_What to work on:_ Could you repeat each of the rows below word for word, with no changes?

**** Listing ****

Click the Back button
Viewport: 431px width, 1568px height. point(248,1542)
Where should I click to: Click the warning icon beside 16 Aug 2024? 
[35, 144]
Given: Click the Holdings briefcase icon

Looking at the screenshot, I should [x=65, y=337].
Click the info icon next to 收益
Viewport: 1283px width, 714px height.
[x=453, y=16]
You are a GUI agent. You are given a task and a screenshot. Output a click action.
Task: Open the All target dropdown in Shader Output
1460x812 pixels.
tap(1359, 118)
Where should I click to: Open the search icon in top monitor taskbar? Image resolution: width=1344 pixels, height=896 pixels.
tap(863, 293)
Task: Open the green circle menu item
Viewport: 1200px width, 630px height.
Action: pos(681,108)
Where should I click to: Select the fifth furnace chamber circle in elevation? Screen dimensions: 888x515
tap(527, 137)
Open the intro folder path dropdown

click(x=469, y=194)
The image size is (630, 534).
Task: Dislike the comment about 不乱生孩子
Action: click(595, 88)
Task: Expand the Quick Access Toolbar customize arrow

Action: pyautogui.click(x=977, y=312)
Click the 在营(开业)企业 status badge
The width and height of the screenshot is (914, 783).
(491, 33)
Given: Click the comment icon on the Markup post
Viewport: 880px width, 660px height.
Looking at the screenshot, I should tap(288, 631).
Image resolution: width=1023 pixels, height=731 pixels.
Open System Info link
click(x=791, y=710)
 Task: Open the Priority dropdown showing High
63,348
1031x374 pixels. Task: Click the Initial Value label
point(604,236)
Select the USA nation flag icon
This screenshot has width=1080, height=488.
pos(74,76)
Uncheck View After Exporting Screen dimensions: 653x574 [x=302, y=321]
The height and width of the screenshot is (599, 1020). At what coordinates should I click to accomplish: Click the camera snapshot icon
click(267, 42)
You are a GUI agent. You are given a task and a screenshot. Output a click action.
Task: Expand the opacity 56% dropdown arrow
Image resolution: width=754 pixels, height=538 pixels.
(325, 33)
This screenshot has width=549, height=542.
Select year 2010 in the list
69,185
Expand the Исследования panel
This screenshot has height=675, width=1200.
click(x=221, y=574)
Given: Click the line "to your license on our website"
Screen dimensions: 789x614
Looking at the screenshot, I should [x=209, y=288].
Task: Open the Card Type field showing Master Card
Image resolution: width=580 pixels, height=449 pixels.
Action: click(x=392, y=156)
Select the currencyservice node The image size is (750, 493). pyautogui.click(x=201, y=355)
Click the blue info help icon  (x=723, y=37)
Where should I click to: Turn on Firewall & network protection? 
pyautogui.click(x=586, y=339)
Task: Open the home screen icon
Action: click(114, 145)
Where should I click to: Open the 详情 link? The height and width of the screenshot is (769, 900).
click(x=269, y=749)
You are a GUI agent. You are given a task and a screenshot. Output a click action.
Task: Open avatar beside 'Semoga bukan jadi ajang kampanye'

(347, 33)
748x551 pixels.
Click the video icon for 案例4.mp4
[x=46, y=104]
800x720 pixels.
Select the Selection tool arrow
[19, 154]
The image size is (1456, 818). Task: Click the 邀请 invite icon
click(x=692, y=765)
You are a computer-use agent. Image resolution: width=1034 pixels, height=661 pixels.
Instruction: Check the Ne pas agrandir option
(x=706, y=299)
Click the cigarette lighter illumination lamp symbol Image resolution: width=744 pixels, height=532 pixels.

****

_Output of the task:_
Click the Back button
Viewport: 431px width, 1568px height. point(248,1542)
Where should I click to: Click the warning icon beside 16 Aug 2024? 
[35, 144]
Given: Click the Holdings briefcase icon

Looking at the screenshot, I should [x=65, y=337].
Click the info icon next to 收益
Viewport: 1283px width, 714px height.
[x=453, y=16]
You are a GUI agent. You are given a task and a screenshot. Output a click action.
Task: Open the All target dropdown in Shader Output
1460x812 pixels.
tap(1359, 118)
Where should I click to: Open the search icon in top monitor taskbar? Image resolution: width=1344 pixels, height=896 pixels.
tap(863, 293)
Task: Open the green circle menu item
Viewport: 1200px width, 630px height.
Action: pos(681,108)
Where should I click to: Select the fifth furnace chamber circle in elevation? Screen dimensions: 888x515
tap(527, 137)
Open the intro folder path dropdown

click(x=469, y=194)
The image size is (630, 534).
Task: Dislike the comment about 不乱生孩子
Action: click(595, 88)
Task: Expand the Quick Access Toolbar customize arrow

Action: pyautogui.click(x=977, y=312)
Click the 在营(开业)企业 status badge
The width and height of the screenshot is (914, 783).
(491, 33)
Given: Click the comment icon on the Markup post
Viewport: 880px width, 660px height.
Looking at the screenshot, I should tap(288, 631).
Image resolution: width=1023 pixels, height=731 pixels.
Open System Info link
click(x=791, y=710)
 Task: Open the Priority dropdown showing High
63,348
1031x374 pixels. Task: Click the Initial Value label
point(604,236)
Select the USA nation flag icon
This screenshot has width=1080, height=488.
pos(74,76)
Uncheck View After Exporting Screen dimensions: 653x574 [x=302, y=321]
The height and width of the screenshot is (599, 1020). At what coordinates should I click to accomplish: Click the camera snapshot icon
click(267, 42)
You are a GUI agent. You are given a task and a screenshot. Output a click action.
Task: Expand the opacity 56% dropdown arrow
Image resolution: width=754 pixels, height=538 pixels.
(325, 33)
This screenshot has width=549, height=542.
Select year 2010 in the list
69,185
Expand the Исследования panel
This screenshot has height=675, width=1200.
click(x=221, y=574)
Given: Click the line "to your license on our website"
Screen dimensions: 789x614
Looking at the screenshot, I should [x=209, y=288].
Task: Open the Card Type field showing Master Card
Image resolution: width=580 pixels, height=449 pixels.
Action: click(x=392, y=156)
Select the currencyservice node The image size is (750, 493). pyautogui.click(x=201, y=355)
Click the blue info help icon  (x=723, y=37)
Where should I click to: Turn on Firewall & network protection? 
pyautogui.click(x=586, y=339)
Task: Open the home screen icon
Action: click(114, 145)
Where should I click to: Open the 详情 link? The height and width of the screenshot is (769, 900).
click(x=269, y=749)
You are a GUI agent. You are given a task and a screenshot. Output a click action.
Task: Open avatar beside 'Semoga bukan jadi ajang kampanye'

(347, 33)
748x551 pixels.
Click the video icon for 案例4.mp4
[x=46, y=104]
800x720 pixels.
Select the Selection tool arrow
[19, 154]
The image size is (1456, 818). Task: Click the 邀请 invite icon
click(x=692, y=765)
You are a computer-use agent. Image resolution: width=1034 pixels, height=661 pixels.
Instruction: Check the Ne pas agrandir option
(x=706, y=299)
Click the cigarette lighter illumination lamp symbol Image resolution: width=744 pixels, height=532 pixels.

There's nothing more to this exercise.